Fig 1. Stat3^fl/fl lysm cre mice are resistant to infection with M. tuberculosis.

Stat3^fl/fl lysm cre and stat3^fl/fl littermate controls were sacrificed at indicated time points after aerosol infection with M. tuberculosis and colony forming units (CFU) per lung (A) and spleen (B) were assessed. The CFU per organ of individual mice and the median per group at the indicated time points after infection are depicted. For each time point 8–10 control and 8–10 mutant mice were infected simultaneously. We performed separated experiments for 4 and 8 weeks post infection. Only one representative of the two experiments for 4 as well as 8 weeks post infection is depicted. Differences in CFU are significant (*p<0.05, **p<0.01, ***p<0.001 Mann Whitney U test). Histopathological scoring of hematoxylin-eosin stained paraffin lung sections from stat3^fl/fl lysm cre and stat3^fl/fl mice measured 4 and 8 weeks after infection with M. tuberculosis. The mean ± SEM % lung area with granulomas (C) and the relative neutrophil density score (D) are depicted. Differences are significant (*p<0.05, ***p<0.001 Student t test). A representative dot plot (E) and the frequency (F) of CD11b⁺CD11c^-Ly6C^dim Ly6G⁺ neutrophils in lungs stat3^fl/fl lysm cre and stat3^fl/fl mice 3 and 4 weeks after infection with M. tuberculosis are shown. Differences between 4 mice at each time point are significant (*p<0.05 Student’s t test).
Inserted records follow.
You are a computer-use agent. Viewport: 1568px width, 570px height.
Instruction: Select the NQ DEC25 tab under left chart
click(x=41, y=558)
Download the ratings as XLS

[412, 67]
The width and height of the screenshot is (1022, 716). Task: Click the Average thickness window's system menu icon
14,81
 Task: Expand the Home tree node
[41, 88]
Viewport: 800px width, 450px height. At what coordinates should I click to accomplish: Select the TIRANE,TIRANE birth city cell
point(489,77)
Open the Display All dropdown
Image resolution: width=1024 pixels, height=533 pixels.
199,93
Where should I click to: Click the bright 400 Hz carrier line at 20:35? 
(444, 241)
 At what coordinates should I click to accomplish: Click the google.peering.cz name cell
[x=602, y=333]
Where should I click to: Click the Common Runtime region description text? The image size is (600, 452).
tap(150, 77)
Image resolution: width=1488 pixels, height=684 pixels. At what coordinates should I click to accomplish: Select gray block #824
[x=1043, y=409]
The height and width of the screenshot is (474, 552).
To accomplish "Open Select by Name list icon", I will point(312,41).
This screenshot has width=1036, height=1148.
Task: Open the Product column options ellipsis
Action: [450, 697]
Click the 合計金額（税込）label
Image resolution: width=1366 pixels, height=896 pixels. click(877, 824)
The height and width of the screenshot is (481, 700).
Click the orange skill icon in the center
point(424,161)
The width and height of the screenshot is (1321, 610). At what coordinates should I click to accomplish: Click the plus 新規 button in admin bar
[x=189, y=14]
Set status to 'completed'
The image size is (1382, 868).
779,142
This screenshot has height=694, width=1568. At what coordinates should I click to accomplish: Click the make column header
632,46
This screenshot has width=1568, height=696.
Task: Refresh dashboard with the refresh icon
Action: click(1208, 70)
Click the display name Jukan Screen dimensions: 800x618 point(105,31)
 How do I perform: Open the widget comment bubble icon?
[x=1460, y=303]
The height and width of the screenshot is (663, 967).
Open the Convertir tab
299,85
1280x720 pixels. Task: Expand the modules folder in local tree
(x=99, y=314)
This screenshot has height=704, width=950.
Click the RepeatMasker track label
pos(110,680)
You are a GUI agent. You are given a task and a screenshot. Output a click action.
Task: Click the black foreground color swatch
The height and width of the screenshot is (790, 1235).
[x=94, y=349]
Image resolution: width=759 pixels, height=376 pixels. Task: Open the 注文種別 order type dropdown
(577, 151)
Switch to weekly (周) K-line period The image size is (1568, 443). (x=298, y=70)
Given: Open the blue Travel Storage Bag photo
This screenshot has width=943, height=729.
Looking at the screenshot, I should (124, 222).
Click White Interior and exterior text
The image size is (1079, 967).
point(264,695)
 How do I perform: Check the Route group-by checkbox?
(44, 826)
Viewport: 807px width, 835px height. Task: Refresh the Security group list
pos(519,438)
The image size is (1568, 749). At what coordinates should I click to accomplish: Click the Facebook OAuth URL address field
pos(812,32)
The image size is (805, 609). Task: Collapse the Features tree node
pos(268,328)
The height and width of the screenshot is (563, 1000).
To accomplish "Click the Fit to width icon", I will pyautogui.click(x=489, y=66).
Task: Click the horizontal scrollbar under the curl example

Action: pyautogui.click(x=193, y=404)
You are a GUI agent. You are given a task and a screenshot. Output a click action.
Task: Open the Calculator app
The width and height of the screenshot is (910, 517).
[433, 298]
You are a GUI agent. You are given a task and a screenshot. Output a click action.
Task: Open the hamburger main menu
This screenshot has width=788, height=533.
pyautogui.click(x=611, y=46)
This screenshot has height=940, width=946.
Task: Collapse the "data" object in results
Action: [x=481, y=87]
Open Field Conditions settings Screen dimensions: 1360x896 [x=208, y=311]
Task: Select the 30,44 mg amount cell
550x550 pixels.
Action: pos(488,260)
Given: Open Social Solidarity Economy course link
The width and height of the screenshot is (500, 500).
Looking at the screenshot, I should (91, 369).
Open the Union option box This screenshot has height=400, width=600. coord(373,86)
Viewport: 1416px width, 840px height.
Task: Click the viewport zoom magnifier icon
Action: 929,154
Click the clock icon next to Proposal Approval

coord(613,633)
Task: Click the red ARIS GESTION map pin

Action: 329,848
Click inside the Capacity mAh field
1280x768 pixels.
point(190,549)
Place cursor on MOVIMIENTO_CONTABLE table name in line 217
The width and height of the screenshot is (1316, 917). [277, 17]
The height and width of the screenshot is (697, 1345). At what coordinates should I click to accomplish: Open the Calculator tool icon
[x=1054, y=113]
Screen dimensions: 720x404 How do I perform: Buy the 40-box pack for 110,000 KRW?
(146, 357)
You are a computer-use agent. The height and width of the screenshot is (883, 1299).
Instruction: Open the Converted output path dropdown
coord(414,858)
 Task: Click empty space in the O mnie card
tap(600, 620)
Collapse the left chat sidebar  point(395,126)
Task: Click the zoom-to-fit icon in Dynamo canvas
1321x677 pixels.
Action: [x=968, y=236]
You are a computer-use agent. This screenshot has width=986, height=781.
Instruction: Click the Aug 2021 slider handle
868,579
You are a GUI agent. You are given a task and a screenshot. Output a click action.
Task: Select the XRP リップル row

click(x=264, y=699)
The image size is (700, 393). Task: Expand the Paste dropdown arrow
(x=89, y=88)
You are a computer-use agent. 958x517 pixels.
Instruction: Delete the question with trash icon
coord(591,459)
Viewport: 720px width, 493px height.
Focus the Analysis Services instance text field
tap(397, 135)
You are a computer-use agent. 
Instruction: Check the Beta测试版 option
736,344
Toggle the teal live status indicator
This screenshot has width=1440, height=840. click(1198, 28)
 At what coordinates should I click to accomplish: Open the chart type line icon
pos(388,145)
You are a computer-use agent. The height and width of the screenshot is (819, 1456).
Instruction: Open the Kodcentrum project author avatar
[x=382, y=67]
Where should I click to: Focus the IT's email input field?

Total RNA was extracted from the lungs of stat3^fl/fl lysm cre and stat3^fl/fl mice at the indicated time points after infection with M. tuberculosis. The relative concentration of neutrophil elastase (elane) (G) and myeloperoxidase (mpo) transcripts (H) in relation to hprt mRNA levels in the same sample was determined by real time PCR. The mean fold induction of these transcripts ± SEM is depicted. Differences with control mice are significant (*p<0.05, **p<0.01 Student t-test).